**What the task requires:** Render every entry verbatim.

**Source material:**
━━━━━━━━━━

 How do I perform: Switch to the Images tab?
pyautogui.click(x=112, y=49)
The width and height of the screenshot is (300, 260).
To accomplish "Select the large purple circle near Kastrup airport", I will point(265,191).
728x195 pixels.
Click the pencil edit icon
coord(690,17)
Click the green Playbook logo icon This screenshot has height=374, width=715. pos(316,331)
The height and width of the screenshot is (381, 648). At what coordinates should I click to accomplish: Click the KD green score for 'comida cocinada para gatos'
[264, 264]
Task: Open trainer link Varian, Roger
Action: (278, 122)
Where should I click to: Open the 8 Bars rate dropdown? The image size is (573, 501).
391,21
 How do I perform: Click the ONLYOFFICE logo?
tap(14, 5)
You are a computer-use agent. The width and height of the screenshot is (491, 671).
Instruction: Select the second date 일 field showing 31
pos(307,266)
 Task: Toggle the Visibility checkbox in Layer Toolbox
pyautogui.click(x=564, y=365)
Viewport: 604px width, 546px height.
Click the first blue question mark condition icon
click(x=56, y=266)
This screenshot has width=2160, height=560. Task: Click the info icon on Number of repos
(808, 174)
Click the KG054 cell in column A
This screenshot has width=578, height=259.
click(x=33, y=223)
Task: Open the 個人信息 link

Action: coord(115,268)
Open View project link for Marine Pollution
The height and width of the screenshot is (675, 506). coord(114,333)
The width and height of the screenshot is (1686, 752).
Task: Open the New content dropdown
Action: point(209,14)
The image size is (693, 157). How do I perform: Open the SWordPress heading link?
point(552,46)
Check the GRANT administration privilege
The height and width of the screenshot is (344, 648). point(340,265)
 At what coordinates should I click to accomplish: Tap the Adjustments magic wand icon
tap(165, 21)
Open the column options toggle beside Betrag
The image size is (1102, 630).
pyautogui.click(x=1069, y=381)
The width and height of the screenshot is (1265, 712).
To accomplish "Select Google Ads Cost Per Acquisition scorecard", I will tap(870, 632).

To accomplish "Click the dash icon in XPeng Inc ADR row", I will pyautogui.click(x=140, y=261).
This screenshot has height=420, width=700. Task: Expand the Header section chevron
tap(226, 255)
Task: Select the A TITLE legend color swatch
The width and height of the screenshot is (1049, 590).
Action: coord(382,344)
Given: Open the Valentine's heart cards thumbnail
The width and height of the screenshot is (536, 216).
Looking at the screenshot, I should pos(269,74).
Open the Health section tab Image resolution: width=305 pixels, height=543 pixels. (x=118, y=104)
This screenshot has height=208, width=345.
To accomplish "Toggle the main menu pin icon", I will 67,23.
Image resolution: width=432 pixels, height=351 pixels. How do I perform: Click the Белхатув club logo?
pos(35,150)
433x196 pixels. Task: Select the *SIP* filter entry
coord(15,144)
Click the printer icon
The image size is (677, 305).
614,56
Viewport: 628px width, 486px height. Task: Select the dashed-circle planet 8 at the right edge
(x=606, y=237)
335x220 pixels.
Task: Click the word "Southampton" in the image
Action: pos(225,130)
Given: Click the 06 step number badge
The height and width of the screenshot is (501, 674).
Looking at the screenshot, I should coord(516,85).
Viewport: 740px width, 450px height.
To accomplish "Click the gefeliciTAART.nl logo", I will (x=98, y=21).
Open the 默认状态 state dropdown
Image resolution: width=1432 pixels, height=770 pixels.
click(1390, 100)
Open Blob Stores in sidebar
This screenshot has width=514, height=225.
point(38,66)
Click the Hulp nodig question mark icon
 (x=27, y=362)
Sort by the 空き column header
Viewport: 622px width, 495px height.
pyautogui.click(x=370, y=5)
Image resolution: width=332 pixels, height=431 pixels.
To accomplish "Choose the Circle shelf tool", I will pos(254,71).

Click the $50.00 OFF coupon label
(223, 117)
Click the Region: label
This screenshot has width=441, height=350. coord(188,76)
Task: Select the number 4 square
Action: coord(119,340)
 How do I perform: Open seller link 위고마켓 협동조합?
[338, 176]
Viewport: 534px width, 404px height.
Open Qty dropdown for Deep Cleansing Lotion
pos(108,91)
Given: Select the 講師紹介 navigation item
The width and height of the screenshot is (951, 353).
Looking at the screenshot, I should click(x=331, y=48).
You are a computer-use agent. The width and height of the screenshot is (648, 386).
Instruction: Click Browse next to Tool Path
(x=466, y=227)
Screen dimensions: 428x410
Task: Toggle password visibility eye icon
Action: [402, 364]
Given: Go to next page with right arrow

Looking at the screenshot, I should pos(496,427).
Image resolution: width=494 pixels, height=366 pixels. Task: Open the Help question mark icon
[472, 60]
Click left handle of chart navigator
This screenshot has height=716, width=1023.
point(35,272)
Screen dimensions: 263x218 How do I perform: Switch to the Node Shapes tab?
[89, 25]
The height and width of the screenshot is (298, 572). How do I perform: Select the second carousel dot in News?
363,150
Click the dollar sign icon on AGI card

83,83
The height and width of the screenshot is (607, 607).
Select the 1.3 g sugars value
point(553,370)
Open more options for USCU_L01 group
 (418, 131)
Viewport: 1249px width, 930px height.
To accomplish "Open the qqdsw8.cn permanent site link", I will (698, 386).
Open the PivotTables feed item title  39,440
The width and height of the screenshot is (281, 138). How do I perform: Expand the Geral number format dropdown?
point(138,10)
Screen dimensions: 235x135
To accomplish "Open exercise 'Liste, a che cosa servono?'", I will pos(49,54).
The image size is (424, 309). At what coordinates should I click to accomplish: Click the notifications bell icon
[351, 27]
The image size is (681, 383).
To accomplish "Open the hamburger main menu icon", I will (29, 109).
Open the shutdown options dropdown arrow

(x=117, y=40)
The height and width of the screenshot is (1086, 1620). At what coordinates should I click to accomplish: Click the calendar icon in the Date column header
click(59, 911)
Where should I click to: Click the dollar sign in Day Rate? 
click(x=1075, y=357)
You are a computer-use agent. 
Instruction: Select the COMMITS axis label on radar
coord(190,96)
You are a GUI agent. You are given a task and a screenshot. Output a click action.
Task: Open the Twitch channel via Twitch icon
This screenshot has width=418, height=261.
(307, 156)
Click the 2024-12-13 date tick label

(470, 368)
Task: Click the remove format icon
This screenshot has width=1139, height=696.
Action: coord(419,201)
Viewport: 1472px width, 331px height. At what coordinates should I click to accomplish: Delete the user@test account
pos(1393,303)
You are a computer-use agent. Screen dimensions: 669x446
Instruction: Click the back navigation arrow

━━━━━━━━━━

**Answer to this problem:**
 How do I perform: Switch to the Images tab?
pyautogui.click(x=112, y=49)
The width and height of the screenshot is (300, 260).
To accomplish "Select the large purple circle near Kastrup airport", I will point(265,191).
728x195 pixels.
Click the pencil edit icon
coord(690,17)
Click the green Playbook logo icon This screenshot has height=374, width=715. pos(316,331)
The height and width of the screenshot is (381, 648). At what coordinates should I click to accomplish: Click the KD green score for 'comida cocinada para gatos'
[264, 264]
Task: Open trainer link Varian, Roger
Action: (278, 122)
Where should I click to: Open the 8 Bars rate dropdown? The image size is (573, 501).
391,21
 How do I perform: Click the ONLYOFFICE logo?
tap(14, 5)
You are a computer-use agent. The width and height of the screenshot is (491, 671).
Instruction: Select the second date 일 field showing 31
pos(307,266)
 Task: Toggle the Visibility checkbox in Layer Toolbox
pyautogui.click(x=564, y=365)
Viewport: 604px width, 546px height.
Click the first blue question mark condition icon
click(x=56, y=266)
This screenshot has width=2160, height=560. Task: Click the info icon on Number of repos
(808, 174)
Click the KG054 cell in column A
This screenshot has width=578, height=259.
click(x=33, y=223)
Task: Open the 個人信息 link

Action: coord(115,268)
Open View project link for Marine Pollution
The height and width of the screenshot is (675, 506). coord(114,333)
The width and height of the screenshot is (1686, 752).
Task: Open the New content dropdown
Action: point(209,14)
The image size is (693, 157). How do I perform: Open the SWordPress heading link?
point(552,46)
Check the GRANT administration privilege
The height and width of the screenshot is (344, 648). point(340,265)
 At what coordinates should I click to accomplish: Tap the Adjustments magic wand icon
tap(165, 21)
Open the column options toggle beside Betrag
The image size is (1102, 630).
pyautogui.click(x=1069, y=381)
The width and height of the screenshot is (1265, 712).
To accomplish "Select Google Ads Cost Per Acquisition scorecard", I will tap(870, 632).

To accomplish "Click the dash icon in XPeng Inc ADR row", I will pyautogui.click(x=140, y=261).
This screenshot has height=420, width=700. Task: Expand the Header section chevron
tap(226, 255)
Task: Select the A TITLE legend color swatch
The width and height of the screenshot is (1049, 590).
Action: coord(382,344)
Given: Open the Valentine's heart cards thumbnail
The width and height of the screenshot is (536, 216).
Looking at the screenshot, I should pos(269,74).
Open the Health section tab Image resolution: width=305 pixels, height=543 pixels. (x=118, y=104)
This screenshot has height=208, width=345.
To accomplish "Toggle the main menu pin icon", I will 67,23.
Image resolution: width=432 pixels, height=351 pixels. How do I perform: Click the Белхатув club logo?
pos(35,150)
433x196 pixels. Task: Select the *SIP* filter entry
coord(15,144)
Click the printer icon
The image size is (677, 305).
614,56
Viewport: 628px width, 486px height. Task: Select the dashed-circle planet 8 at the right edge
(x=606, y=237)
335x220 pixels.
Task: Click the word "Southampton" in the image
Action: pos(225,130)
Given: Click the 06 step number badge
The height and width of the screenshot is (501, 674).
Looking at the screenshot, I should coord(516,85).
Viewport: 740px width, 450px height.
To accomplish "Click the gefeliciTAART.nl logo", I will (x=98, y=21).
Open the 默认状态 state dropdown
Image resolution: width=1432 pixels, height=770 pixels.
click(1390, 100)
Open Blob Stores in sidebar
This screenshot has width=514, height=225.
point(38,66)
Click the Hulp nodig question mark icon
 (x=27, y=362)
Sort by the 空き column header
Viewport: 622px width, 495px height.
pyautogui.click(x=370, y=5)
Image resolution: width=332 pixels, height=431 pixels.
To accomplish "Choose the Circle shelf tool", I will pos(254,71).

Click the $50.00 OFF coupon label
(223, 117)
Click the Region: label
This screenshot has width=441, height=350. coord(188,76)
Task: Select the number 4 square
Action: coord(119,340)
 How do I perform: Open seller link 위고마켓 협동조합?
[338, 176]
Viewport: 534px width, 404px height.
Open Qty dropdown for Deep Cleansing Lotion
pos(108,91)
Given: Select the 講師紹介 navigation item
The width and height of the screenshot is (951, 353).
Looking at the screenshot, I should click(x=331, y=48).
You are a computer-use agent. The width and height of the screenshot is (648, 386).
Instruction: Click Browse next to Tool Path
(x=466, y=227)
Screen dimensions: 428x410
Task: Toggle password visibility eye icon
Action: [402, 364]
Given: Go to next page with right arrow

Looking at the screenshot, I should pos(496,427).
Image resolution: width=494 pixels, height=366 pixels. Task: Open the Help question mark icon
[472, 60]
Click left handle of chart navigator
This screenshot has height=716, width=1023.
point(35,272)
Screen dimensions: 263x218 How do I perform: Switch to the Node Shapes tab?
[89, 25]
The height and width of the screenshot is (298, 572). How do I perform: Select the second carousel dot in News?
363,150
Click the dollar sign icon on AGI card

83,83
The height and width of the screenshot is (607, 607).
Select the 1.3 g sugars value
point(553,370)
Open more options for USCU_L01 group
 (418, 131)
Viewport: 1249px width, 930px height.
To accomplish "Open the qqdsw8.cn permanent site link", I will (698, 386).
Open the PivotTables feed item title  39,440
The width and height of the screenshot is (281, 138). How do I perform: Expand the Geral number format dropdown?
point(138,10)
Screen dimensions: 235x135
To accomplish "Open exercise 'Liste, a che cosa servono?'", I will pos(49,54).
The image size is (424, 309). At what coordinates should I click to accomplish: Click the notifications bell icon
[351, 27]
The image size is (681, 383).
To accomplish "Open the hamburger main menu icon", I will (29, 109).
Open the shutdown options dropdown arrow

(x=117, y=40)
The height and width of the screenshot is (1086, 1620). At what coordinates should I click to accomplish: Click the calendar icon in the Date column header
click(59, 911)
Where should I click to: Click the dollar sign in Day Rate? 
click(x=1075, y=357)
You are a computer-use agent. 
Instruction: Select the COMMITS axis label on radar
coord(190,96)
You are a GUI agent. You are given a task and a screenshot. Output a click action.
Task: Open the Twitch channel via Twitch icon
This screenshot has width=418, height=261.
(307, 156)
Click the 2024-12-13 date tick label

(470, 368)
Task: Click the remove format icon
This screenshot has width=1139, height=696.
Action: coord(419,201)
Viewport: 1472px width, 331px height. At what coordinates should I click to accomplish: Delete the user@test account
pos(1393,303)
You are a computer-use agent. Screen dimensions: 669x446
Instruction: Click the back navigation arrow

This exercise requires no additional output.